* START Source text *

The typical approach to presenting artificial neural networks (ANN) or deep learning (DL) is to take a historical perspective and one that begins with the 1957 perceptron proposal. There is some insight to be learned by studying history and how ideas evolve over time. The history of research in ANN and DL are indeed interesting and do explain why DL become a hot topic in the last few years, however the insight that you get from studying history can only minimally improve one's understanding of this complex subject.
We take a very simple logical approach to DL that makes very few assumptions. The main assumption that we make is that we have a learning machine that is a dynamical system with the goal of finding the best fitting model given the data that it observes. So we only care about how we define that goal, which we define as the entropy of the system. A learning system minimizes the relative entropy between what it observes and its own internal model. What we know from centuries of physics is that we can describe a dynamical system by its measured energy and we have equations that are defined with respect to this energy that governs the evolution of the system. In an analogous way, we take the relative entropy and define equations of evolution (aka learning) of the internal machine's model. If the equations are unconstrained the model can evolve into many different ways. We therefore throw in a bunch of constraints so that the machine is able to not only learn within reasonable time, but is able to learn abstractions in its internal model. These abstractions are necessary to achieve generalization and allows a machine to accurately make predictions on observations it has previously never encountered.

* END Source text *
* START Records provided *

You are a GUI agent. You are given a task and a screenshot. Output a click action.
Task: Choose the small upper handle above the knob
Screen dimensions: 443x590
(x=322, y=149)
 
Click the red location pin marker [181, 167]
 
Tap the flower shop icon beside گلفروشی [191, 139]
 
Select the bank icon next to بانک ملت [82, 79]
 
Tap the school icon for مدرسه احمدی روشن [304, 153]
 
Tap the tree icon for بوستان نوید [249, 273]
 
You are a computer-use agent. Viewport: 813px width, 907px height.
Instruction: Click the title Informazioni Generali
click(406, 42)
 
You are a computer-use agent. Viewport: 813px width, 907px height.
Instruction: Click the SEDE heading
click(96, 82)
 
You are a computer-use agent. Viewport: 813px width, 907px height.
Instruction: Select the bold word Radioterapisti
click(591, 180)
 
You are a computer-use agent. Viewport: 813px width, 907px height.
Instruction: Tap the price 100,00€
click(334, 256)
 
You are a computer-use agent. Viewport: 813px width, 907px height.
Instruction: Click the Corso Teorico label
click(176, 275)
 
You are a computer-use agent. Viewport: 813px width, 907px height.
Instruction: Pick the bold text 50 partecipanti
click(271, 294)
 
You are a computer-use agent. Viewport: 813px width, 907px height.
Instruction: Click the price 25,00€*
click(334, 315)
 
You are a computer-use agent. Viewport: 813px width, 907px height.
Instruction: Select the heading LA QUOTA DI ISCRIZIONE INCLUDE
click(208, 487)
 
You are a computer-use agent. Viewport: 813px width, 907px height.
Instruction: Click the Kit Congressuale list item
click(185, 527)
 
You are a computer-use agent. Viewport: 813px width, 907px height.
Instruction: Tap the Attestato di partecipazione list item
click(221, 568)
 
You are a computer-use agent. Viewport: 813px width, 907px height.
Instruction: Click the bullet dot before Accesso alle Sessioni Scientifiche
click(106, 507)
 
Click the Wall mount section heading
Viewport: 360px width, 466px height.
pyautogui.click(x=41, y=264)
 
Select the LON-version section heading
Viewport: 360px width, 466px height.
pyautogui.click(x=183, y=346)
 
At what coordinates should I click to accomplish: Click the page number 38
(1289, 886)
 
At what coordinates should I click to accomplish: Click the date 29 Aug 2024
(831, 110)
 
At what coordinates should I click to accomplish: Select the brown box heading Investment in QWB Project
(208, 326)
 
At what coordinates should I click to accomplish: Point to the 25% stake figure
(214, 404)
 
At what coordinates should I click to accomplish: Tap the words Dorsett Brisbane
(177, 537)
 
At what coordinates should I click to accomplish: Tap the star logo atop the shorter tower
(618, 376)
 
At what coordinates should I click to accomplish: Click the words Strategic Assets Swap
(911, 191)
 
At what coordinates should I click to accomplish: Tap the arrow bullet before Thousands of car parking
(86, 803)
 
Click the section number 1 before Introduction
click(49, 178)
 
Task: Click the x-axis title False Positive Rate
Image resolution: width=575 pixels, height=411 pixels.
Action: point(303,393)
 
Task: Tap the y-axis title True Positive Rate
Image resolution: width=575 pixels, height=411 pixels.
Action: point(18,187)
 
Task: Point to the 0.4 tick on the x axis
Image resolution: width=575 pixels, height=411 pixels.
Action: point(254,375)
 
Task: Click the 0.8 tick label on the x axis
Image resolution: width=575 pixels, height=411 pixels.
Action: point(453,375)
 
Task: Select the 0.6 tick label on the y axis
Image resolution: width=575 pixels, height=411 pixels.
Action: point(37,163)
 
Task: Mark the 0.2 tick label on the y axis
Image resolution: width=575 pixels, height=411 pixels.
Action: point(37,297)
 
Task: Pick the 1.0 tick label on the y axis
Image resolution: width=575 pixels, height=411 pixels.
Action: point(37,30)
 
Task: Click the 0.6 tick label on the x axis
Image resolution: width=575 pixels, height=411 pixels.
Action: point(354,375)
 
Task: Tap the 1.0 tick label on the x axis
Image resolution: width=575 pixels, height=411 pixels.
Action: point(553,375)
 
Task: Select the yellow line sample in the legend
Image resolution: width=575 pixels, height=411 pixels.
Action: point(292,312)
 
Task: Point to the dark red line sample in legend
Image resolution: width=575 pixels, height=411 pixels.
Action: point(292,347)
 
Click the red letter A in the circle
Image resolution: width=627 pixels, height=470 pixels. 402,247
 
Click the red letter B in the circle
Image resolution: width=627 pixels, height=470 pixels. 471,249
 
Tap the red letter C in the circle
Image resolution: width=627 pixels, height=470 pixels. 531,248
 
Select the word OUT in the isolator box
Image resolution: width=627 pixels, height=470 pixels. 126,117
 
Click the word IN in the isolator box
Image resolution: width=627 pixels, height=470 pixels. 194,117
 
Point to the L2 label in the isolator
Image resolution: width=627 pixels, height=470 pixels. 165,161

* END Records provided *

What is being asked >>
The passage on deep learning gives some terms a second label, either an abbreviation in parentheses or an "aka" name. List each such term together with its second label.

Correct answer >>
artificial neural networks: ANN
deep learning: DL
evolution (in "equations of evolution"): learning